__What the task asks__. Could you repeat every line below exactly, skipping the images?

[Opening Given records section]

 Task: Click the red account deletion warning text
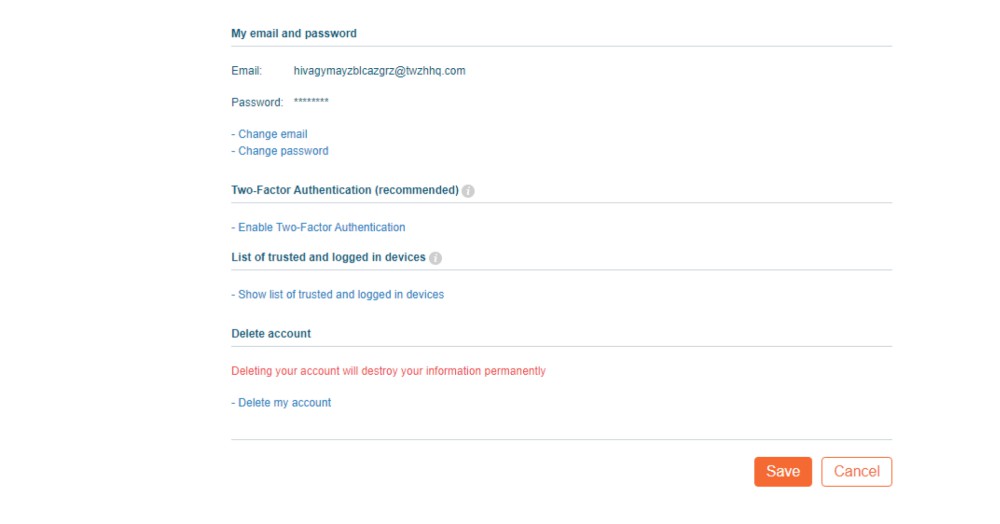388,371
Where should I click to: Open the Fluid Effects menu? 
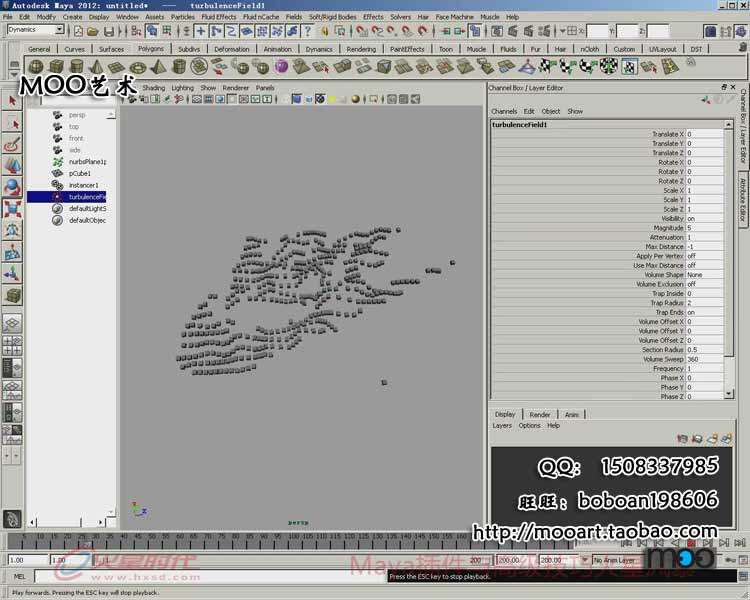pyautogui.click(x=218, y=17)
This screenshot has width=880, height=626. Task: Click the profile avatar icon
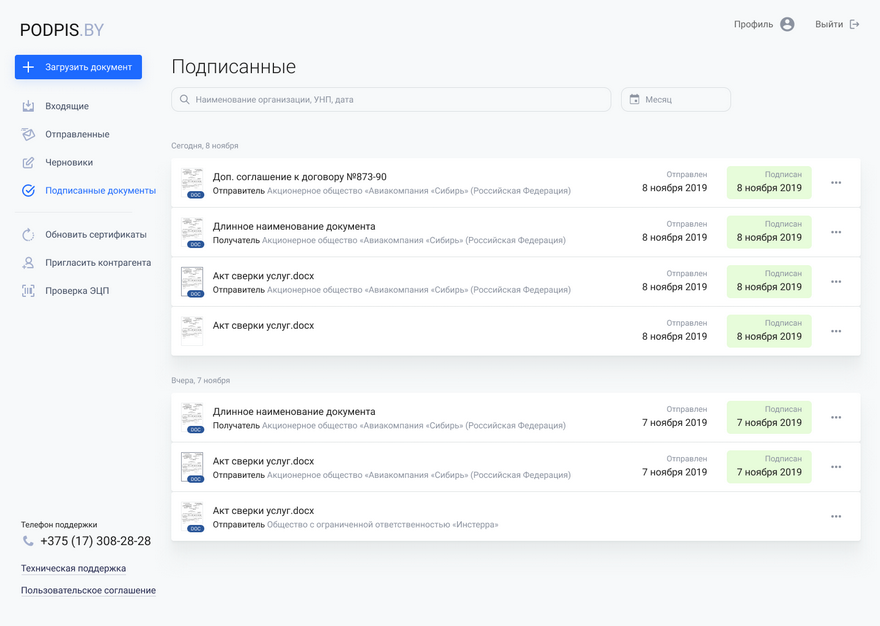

[Closing Given records section]

__Task result__.
 Task: Click the red account deletion warning text
388,371
Where should I click to: Open the Fluid Effects menu? 
pyautogui.click(x=218, y=17)
This screenshot has width=880, height=626. Task: Click the profile avatar icon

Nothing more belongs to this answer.